On Making Good Decisions
This biblical character made a stupid vow that he likely didn’t carry out
I’m at Vacation Bible School on a Tuesday night in central Arkansas.
I love going to VBS.
When our girls were little, we’d take them to every possible VBS we could find. Baptist, Methodist, Episcopalian, Church of Christ, Church of God, Catholic, Free Range, Wiccan, didn’t matter.
Just kidding about the Wiccan, although I once saw a surrogate mom who was a Wiccan.
Wait, maybe she was fictional.
Most of the VBSs were surprisingly homogenous. If I didn’t know better, I’d say they all bought their VBS material from the same place — maybe Nashville.
But that’s just a guess.
The church where I am tonight has, for the adult class, set up tents inside the building with tables of food. There are signs on each tent: Sweets, Drinks, Appetizers, Chips, and Dips. It is an efficient setup. The wall behind the podium reads “He-brews Café” with a large picture of a cup of coffee.

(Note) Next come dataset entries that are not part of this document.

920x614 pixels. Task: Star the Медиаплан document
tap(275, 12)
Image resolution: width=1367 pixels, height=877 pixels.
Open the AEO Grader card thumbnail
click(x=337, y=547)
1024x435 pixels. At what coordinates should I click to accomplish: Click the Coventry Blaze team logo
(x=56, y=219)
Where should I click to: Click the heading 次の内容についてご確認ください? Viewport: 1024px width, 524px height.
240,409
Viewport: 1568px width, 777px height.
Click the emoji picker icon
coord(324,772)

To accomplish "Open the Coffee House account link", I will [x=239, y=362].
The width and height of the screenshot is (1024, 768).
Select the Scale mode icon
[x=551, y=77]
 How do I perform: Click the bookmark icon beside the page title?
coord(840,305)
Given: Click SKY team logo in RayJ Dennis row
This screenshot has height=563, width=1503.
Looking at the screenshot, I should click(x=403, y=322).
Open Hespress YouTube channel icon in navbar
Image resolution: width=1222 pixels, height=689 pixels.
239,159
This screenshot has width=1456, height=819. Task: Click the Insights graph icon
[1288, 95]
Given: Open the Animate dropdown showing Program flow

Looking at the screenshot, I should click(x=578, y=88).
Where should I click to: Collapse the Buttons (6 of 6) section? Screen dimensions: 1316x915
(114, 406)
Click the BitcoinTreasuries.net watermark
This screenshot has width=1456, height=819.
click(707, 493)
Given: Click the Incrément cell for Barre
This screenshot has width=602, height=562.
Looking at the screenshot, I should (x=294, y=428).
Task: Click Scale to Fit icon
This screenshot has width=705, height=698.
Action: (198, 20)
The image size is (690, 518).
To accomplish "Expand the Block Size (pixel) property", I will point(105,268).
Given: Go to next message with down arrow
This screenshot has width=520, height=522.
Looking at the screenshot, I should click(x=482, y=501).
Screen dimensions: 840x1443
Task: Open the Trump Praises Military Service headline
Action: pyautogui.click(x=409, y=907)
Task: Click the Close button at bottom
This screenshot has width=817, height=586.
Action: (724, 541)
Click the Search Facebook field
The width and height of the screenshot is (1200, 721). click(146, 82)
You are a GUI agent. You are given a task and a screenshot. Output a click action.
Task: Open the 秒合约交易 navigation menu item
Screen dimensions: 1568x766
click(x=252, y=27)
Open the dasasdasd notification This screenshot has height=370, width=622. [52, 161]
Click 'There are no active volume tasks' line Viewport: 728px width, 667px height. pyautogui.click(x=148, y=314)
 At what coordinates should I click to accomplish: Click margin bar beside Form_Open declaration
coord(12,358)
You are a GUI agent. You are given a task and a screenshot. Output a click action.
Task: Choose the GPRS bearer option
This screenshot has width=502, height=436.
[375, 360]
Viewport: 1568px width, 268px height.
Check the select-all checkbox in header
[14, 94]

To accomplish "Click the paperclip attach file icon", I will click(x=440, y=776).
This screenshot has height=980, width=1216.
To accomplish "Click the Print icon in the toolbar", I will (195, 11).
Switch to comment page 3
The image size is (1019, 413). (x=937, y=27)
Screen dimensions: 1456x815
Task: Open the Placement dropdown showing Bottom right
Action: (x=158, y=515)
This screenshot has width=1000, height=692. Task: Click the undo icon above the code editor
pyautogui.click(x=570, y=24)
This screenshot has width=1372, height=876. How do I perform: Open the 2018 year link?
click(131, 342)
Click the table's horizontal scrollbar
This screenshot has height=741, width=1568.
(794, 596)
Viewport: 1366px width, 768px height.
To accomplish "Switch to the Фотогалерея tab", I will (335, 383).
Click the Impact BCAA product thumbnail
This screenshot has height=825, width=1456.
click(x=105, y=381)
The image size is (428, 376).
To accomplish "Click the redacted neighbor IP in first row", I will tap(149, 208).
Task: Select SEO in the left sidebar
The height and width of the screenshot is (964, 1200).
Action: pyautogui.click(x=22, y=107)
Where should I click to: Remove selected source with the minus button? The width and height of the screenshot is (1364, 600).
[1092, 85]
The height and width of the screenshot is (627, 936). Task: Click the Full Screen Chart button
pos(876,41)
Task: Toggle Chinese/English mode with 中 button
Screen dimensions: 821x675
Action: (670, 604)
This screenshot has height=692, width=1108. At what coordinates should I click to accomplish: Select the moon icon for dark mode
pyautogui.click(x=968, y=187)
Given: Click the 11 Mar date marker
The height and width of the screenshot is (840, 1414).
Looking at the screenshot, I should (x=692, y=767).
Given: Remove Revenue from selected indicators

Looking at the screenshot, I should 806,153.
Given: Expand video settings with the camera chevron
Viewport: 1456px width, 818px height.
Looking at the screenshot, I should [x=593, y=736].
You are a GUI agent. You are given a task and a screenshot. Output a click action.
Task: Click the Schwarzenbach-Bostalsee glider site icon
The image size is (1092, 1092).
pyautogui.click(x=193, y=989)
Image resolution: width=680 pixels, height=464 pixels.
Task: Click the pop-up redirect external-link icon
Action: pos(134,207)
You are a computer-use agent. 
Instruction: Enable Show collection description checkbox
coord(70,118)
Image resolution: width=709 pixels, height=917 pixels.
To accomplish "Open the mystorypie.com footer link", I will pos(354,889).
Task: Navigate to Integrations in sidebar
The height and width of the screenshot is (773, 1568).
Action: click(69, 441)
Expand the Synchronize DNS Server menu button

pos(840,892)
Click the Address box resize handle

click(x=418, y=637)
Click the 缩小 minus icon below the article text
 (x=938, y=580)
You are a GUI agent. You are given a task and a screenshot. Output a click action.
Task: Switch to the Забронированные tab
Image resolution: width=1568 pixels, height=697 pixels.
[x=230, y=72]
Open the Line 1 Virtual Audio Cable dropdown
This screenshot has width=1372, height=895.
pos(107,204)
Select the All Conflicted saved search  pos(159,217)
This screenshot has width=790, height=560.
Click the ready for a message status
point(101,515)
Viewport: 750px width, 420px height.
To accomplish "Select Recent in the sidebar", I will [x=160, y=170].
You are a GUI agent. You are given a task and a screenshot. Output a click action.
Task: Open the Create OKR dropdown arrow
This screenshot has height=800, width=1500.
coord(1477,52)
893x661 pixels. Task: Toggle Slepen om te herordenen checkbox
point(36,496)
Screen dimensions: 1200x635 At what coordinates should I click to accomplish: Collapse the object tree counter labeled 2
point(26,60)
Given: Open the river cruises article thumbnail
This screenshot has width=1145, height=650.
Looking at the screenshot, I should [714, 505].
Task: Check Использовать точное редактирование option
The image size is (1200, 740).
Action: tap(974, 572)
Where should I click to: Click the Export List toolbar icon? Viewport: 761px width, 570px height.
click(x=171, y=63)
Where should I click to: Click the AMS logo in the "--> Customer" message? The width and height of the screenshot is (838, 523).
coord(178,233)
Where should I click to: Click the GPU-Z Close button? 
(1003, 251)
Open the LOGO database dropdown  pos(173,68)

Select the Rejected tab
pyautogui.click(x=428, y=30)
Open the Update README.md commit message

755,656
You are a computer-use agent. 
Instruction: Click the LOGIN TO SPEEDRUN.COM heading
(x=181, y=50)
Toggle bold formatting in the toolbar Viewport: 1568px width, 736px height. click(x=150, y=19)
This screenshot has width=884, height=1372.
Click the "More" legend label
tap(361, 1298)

On the PowerPoint projector, the slide reads:
“Foolish vows and their fatal consequences.”
I start thinking about all the foolish promises I’ve made. As the list quickly grows, I realize this ain’t a good idea and return to the food.
With the notable exceptions of marrying a lovely Russian Princess, and (my wife) having two beautiful daughters, I can relate to making foolish decisions.
Buying a Yugo definitely rates on the top of the list. I got it from a car dealer in Daphne, Alabama, who obviously had no shame about selling the worse car in history in the first place. A close second is the purchase of a gray 1983 Chevrolet Tahoe S-10 pickup from a dealer in Citronelle with no air conditioning, but with black interior.
Let that sink in for a second…
South Alabama — summer — no air conditioning.
I still think the dealership should have been prosecuted for cruel and inhumane treatment for selling anything without A/C.